Comprendre les effets de la croissance de la glace

La formation de glace, ou recristallisation, est un effet inévitable de la congélation. Avec le temps et les fluctuations de température, les cristaux de glace deviennent de plus en plus gros, ce qui endommage la membrane de nombreuses cellules et provoque leur détérioration ou leur mort.

« C’est exactement ce qui se produit dans votre congélateur, poursuit-il. Pensez à de la crème glacée après quelques semaines de congélation (je suis certain que ça vous rappelle quelque chose…). Le goût et l’apparence diffèrent de la crème glacée fraîche, n’est-ce pas? C’est parce que les cristaux de glace modifient la structure du produit, ce qui affecte son goût et l’ensemble de ses caractéristiques. »

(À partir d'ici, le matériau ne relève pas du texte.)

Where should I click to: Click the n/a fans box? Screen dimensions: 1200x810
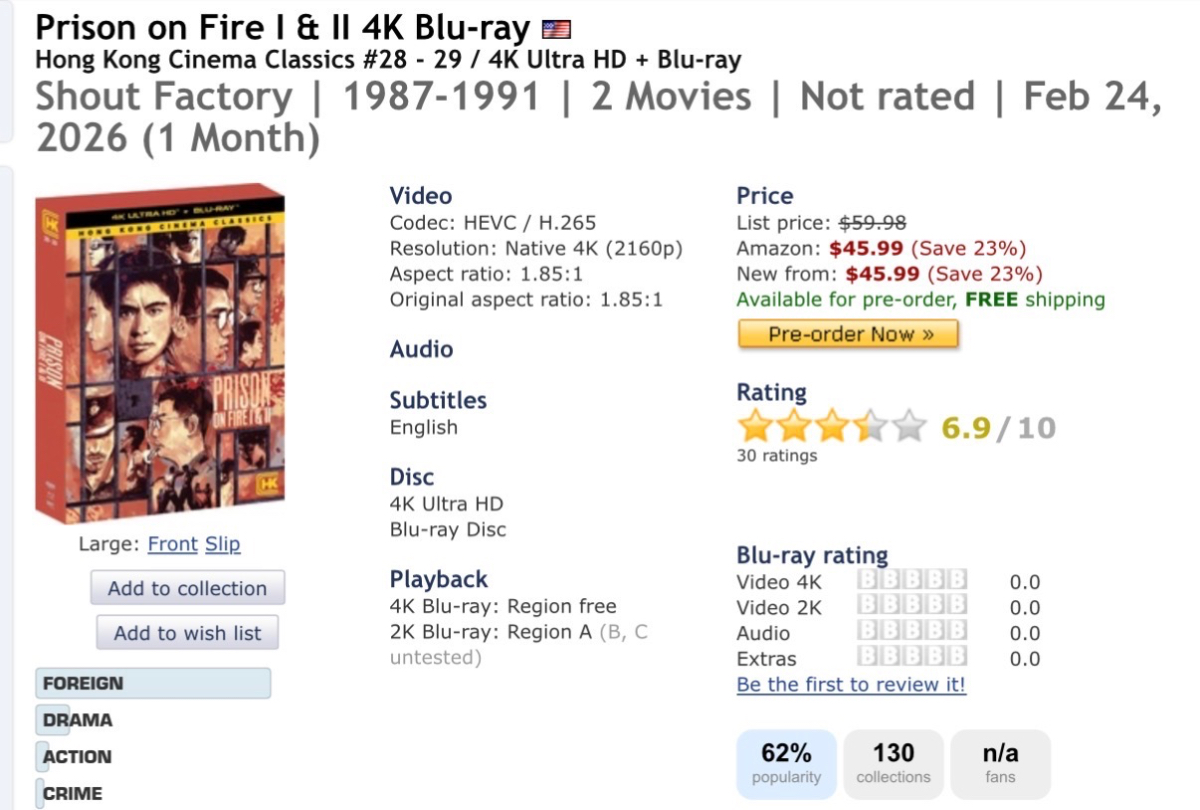tap(1000, 763)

Le scientifique explique que plus la température descend, plus le processus de recristallisation est ralenti. C’est pourquoi certains médicaments, comme les vaccins, doivent être maintenus à des températures très basses pour prolonger leur conservation. Par exemple, le vaccin contre la COVID-19 de Pfizer doit être conservé à -70 degrés Celsius pour empêcher que les cristaux de glace deviennent trop gros et n’endommagent le produit.

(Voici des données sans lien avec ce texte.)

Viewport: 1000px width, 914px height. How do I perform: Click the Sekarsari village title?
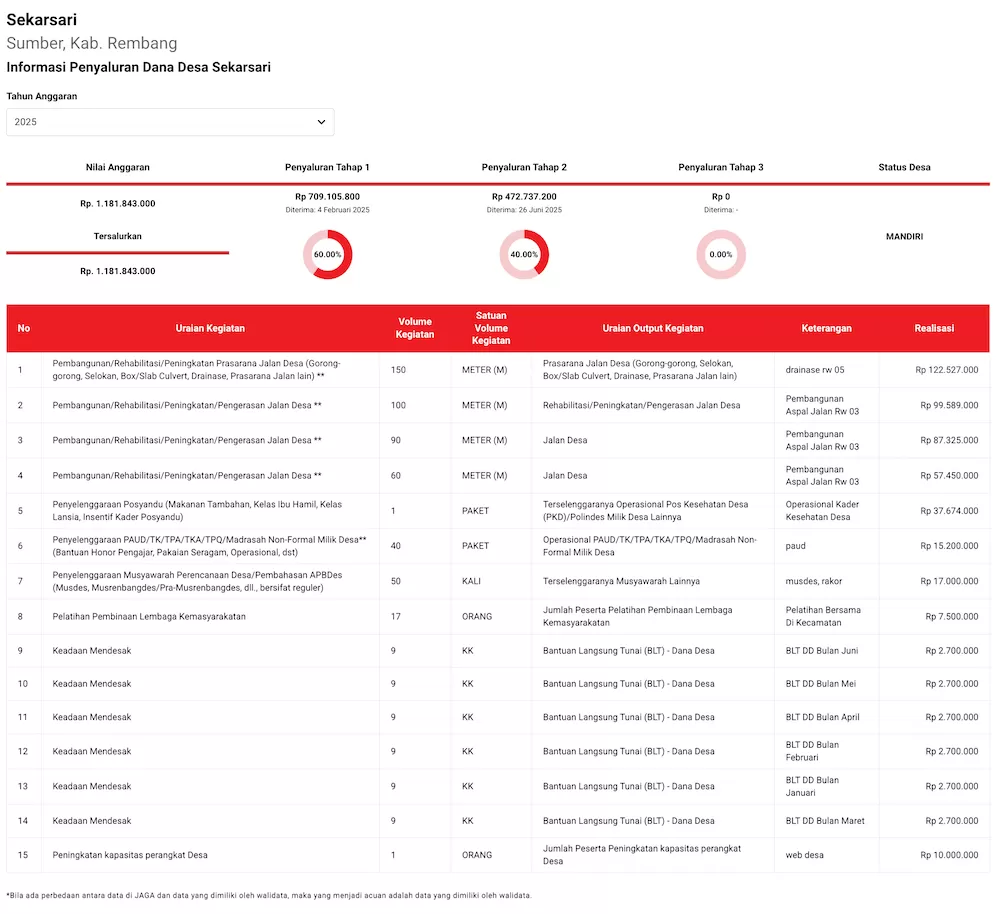pyautogui.click(x=41, y=19)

« Les petits cristaux ne posent pas de problème. Ils sont comme des grains de sable sur une plage des Caraïbes. Ils sont si petits qu’ils se moulent à votre corps; vous pouvez ainsi passer toute la journée à paresser sur la plage sans ressentir d’inconfort. Imaginons maintenant que vous vous étendez sur des galets ou du gravier. C’est loin d’être aussi confortable. Notre procédé de cryoconservation empêche donc les cristaux de devenir trop gros. »

Avec l'essor des thérapies cellulaires modernes et des techniques de médecine régénérative, il est devenu nécessaire de moderniser la manière dont nous préservons les matériaux qui rendent possibles ces avancées médicales.

« Nos molécules sont uniques, puisqu’elles préviennent les dommages cellulaires causés par la glace, contrairement aux cryoprotecteurs classiques. En fin de compte, nous avons accès à davantage de cellules saines et fonctionnelles. Aucun autre produit n’offre ces avantages. »
 


La technologie de base a été créée à partir d'une collaboration de recherche universitaire entre l'Université d'Ottawa et l'Université de l'Alberta, qui a reçu des fonds de recherche de GlycoNet, l'un des centres d'excellence nationaux (CEN) du Canada, des Instituts de recherche en santé du Canada (IRSC), du Conseil de recherches en sciences naturelles et en génie (CRSNG) du Canada, de la Société canadienne du sang, du Programme d'aide à la recherche industrielle (PARI) du Conseil national de recherches du Canada et de Mitacs.